Draft UCITS V Directive: Assessment of Key Elements
The European Commission officially released a draft proposal of the UCITS V Directive on 3 July 2012. This marks a further revision to the regime for Undertakings for Collective Investment in Transferable Securities (“UCITS”) and is aimed specifically at enhancing certain measures within the UCITS framework, particularly in relation to investor protection.
Below is a high level initial assessment of the key elements addressed in the UCITS V Directive, according to the draft released.
The UCITS regime was only recently updated, pursuant to Directive 2009/65/EC (the “UCITS IV Directive”) and various supporting directives and regulations (collectively “UCITS IV”). UCITS IV introduced a range of new measures to the regime with the broad aims of: (i) increasing EU cross-border efficiencies; and (ii) improving investor disclosure.
However, UCITS IV was initiated prior to the 2008 financial crisis – an event that became a significant political driver in European financial services regulation. The most notable result of this, to date, being the initiative to regulate alternative investment fund managers and the introduction of the Alternative Investment Fund Managers Directive (2011/61/EU) (the “AIFM Directive”).
The stated aim of the European Commission with UCITS V is to effectively bring the UCITS regime into line with the AIFM Directive and introduce a range of corresponding measures that, to date in a UCITS context, had been regulated in less prescriptive terms.
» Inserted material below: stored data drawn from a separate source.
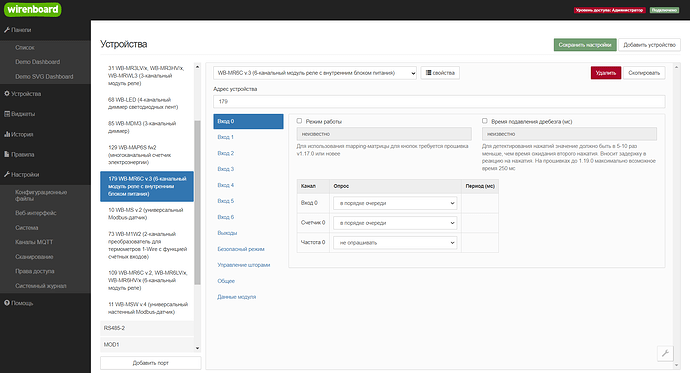Click the red Удалить button
The image size is (690, 373).
[x=606, y=73]
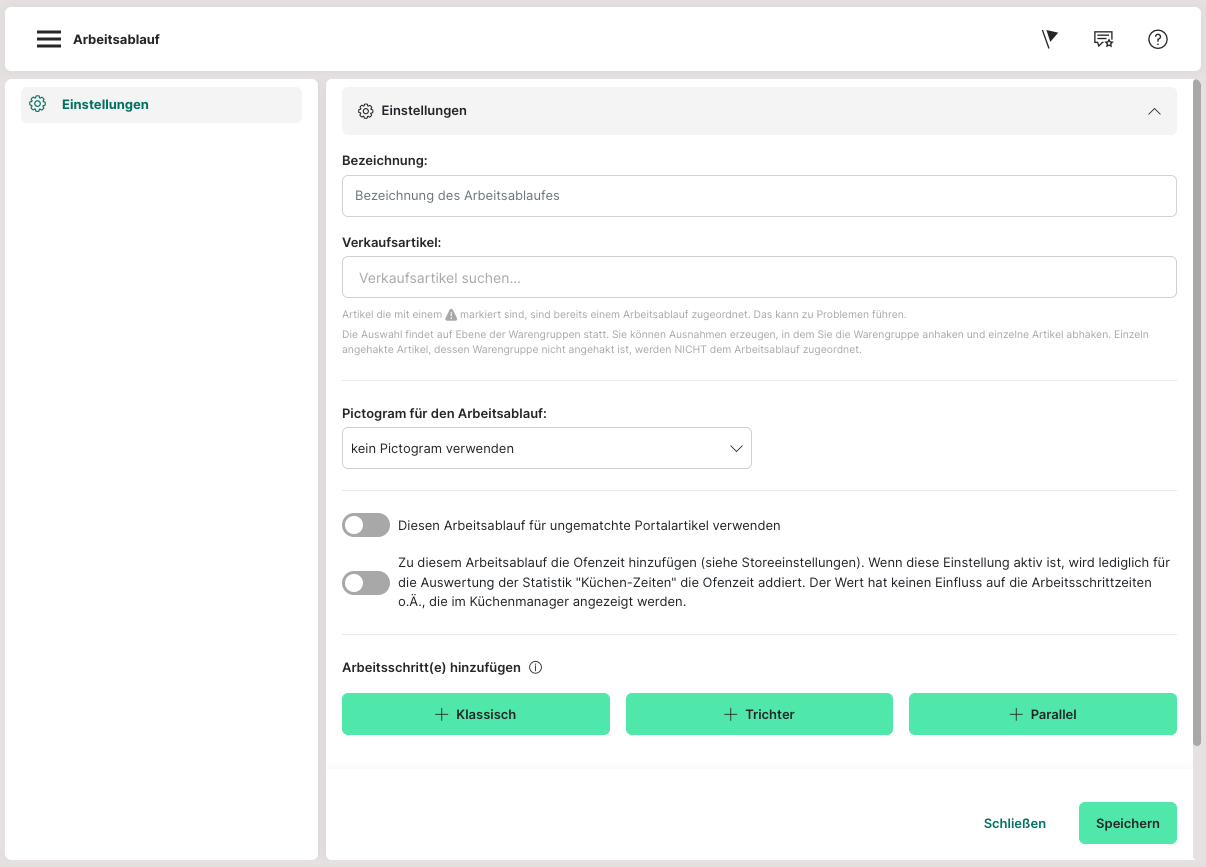This screenshot has height=867, width=1206.
Task: Enable workflow for ungematchte Portalartikel
Action: pos(366,525)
The draft UCITS V Directive covers three key elements, namely:
1. Depositary role (covering eligibility criteria, liability, delegation and oversight function relating to cash);
2. Manager remuneration; and
3. Regulatory sanctions.
These three key elements are considered below. See also Appendix I for a summary analysis and consideration of the correlation with the AIFM Directive.
1. Depositary Role
1.1 Depositary eligibility criteria
To date, the UCITS rules have given a certain degree of discretion to the EU member states in relation to the types of entities that can act as a depositary. As a result, there is some divergence across the EU in terms of the eligibility criteria being applied and the types of entities performing the function. The draft UCITS V Directive proposes to prescribe that only two categories of entities will be eligible to act as a depositary to a UCITS, namely: (i) EU authorised credit institutions ; or (ii) investment firms (authorised under the MiFID regime to provide safekeeping and administration of financial instruments for the account of clients and subject to adequate capital requirements). Article 23, paragraph 2 of the UCITS IV Directive will be amended to reflect this.
This proposed new depositary eligibility criteria for UCITS is aligned with the corresponding provisions in the AIFM Directive. However, it should be noted that the draft UCITS V Directive does not carry the third category of eligible entity as contained in the AIFM Directive which covers other entities subject to prudential regulation and ongoing supervision. The fact that the provision in the AIFM Directive directly cross-referred to the UCITS IV Directive that is being amended means that the draft UCITS V Directive will restrict the scope of eligible depositaries for both UCITS and for non-UCITS.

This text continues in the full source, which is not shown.